Wednesday, February 9, 2011

The Last Of My Carrots

Since we have started our little semi-homesteading adventure carrots have been a bitter-sweet vegetable to serve for any meal.  Mostly because they are super small, I mean really small.  This past year we grew a bunch for ourselves and the years before that we were collecting all the leftover, unwanted, Charlie Brown Christmas Tree-type carrots.  These things are an incredible pain in the butt to wash and cut (peeling will often leave you without a carrot at all, so that's out).  But it's food, and it's food that is grown by us organically, so it's a labor of love, I guess.

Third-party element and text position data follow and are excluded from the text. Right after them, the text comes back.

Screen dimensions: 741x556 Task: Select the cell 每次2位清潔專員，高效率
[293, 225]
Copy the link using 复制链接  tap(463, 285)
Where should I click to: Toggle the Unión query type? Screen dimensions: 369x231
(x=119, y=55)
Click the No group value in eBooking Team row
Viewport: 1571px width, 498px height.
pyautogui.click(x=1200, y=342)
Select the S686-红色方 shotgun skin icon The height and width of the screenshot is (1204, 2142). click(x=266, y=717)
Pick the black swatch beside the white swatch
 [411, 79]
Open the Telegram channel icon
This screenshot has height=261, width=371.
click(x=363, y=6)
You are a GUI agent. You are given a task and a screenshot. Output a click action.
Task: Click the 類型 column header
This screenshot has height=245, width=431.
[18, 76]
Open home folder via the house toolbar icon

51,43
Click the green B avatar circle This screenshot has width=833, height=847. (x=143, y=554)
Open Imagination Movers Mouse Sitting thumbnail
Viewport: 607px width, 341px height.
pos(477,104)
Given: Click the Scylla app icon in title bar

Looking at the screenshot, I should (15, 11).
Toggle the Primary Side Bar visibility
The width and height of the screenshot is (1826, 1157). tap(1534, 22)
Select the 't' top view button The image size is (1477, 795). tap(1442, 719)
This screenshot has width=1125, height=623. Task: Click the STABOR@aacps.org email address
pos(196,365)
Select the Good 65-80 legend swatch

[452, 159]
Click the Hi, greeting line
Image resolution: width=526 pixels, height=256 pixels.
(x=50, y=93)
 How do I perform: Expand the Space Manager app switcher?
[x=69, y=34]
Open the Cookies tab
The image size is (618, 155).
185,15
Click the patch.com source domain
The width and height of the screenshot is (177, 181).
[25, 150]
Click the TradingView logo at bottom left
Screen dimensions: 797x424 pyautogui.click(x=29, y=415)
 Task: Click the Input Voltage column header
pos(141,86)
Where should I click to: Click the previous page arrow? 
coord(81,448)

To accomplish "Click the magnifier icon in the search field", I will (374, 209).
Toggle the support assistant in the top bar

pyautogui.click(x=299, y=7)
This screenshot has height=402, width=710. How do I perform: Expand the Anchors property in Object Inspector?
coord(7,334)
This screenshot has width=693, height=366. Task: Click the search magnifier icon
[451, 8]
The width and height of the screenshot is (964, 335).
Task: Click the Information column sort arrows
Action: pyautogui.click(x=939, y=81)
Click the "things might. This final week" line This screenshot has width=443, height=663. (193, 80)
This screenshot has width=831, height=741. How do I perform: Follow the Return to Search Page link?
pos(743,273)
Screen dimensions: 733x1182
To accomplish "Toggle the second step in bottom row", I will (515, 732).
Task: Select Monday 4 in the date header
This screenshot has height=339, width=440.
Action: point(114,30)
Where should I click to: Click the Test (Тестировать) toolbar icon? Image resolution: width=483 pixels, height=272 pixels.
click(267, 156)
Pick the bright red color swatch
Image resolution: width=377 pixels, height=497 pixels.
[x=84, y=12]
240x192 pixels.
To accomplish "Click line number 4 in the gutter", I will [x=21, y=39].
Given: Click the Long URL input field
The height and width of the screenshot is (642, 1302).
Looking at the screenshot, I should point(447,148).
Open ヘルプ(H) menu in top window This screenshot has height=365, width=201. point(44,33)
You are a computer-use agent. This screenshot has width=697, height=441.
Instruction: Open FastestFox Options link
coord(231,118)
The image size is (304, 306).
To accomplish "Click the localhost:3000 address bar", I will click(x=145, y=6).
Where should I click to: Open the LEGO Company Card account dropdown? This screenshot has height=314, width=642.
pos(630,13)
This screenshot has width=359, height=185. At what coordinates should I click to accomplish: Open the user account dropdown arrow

This past year we grew some Jaune du Doubs and some Danvers we had ordered from Fedco.  At first we just broadcast the seeds so we could thin them out.  I found that to be really unruly.  It seemed that if you pulled them out too soon it left the others all freaked out, and if you waited too long the leaves got tangled in one another and you pull out more than you intended.  My husband said we should be using scissors like they do in the Square Foot Gardener.  That sort of makes me feel like a lunatic, and however comfortable that feeling is to me, I do try to keep it at a daily minimum of 2-3 hours a day.  So, for the fall run I compromised, I sowed the seeds in neat rows two inches apart and figured, at the very least, when I thinned them by snipping off the tops between my fingernails it would be a little easier to manage.  That was half true, the other half of that truth is that I got distracted and didn't thin them, really.  I also didn't dig them up until the ground accidentally froze around them (pesky, sneaky frost) and I found myself fully dressed in my nicer clothes and new clogs jamming a pointed shovel into the frozen earth pulling up icy chunks of earth with embedded crystallized-looking yellow carrots within. This would have been a great picture, by the way, but I was too busy beating myself up for being a lazy, forgetful wanna-be homesteader with no clue what she was doing to think to ask someone to come over and take a photo.  **Update: I got over it.  It's all part of learing the rhythmn and balancing act.  And the carrots were fine also. 

A friend of mine was admiring the long, thick carrots of another woman, and shared with her my carrot lamentations.  She said that it took her quite a while to get a good carrot and her trick is to glue the seeds with a flour and water mixture one inch apart on a strip of toilet paper and plant that! Genius! I am now really looking forward to trying the carrot adventure again.  This lady is a genius of many many talents, and you can check her out here and here, AND here by the way.

To see what became of those last precious carrots go here.

1 comment:

  1. It took us along time go get good carrots...It helps to have very loose and sandy soil plus some kind of organic fertilizer or compost tea. This year for us was the year of the carrot and we got nice big long ones, after years of small ones..FYI I dont bother peeling the little ones, just wash them, cookem and eatem!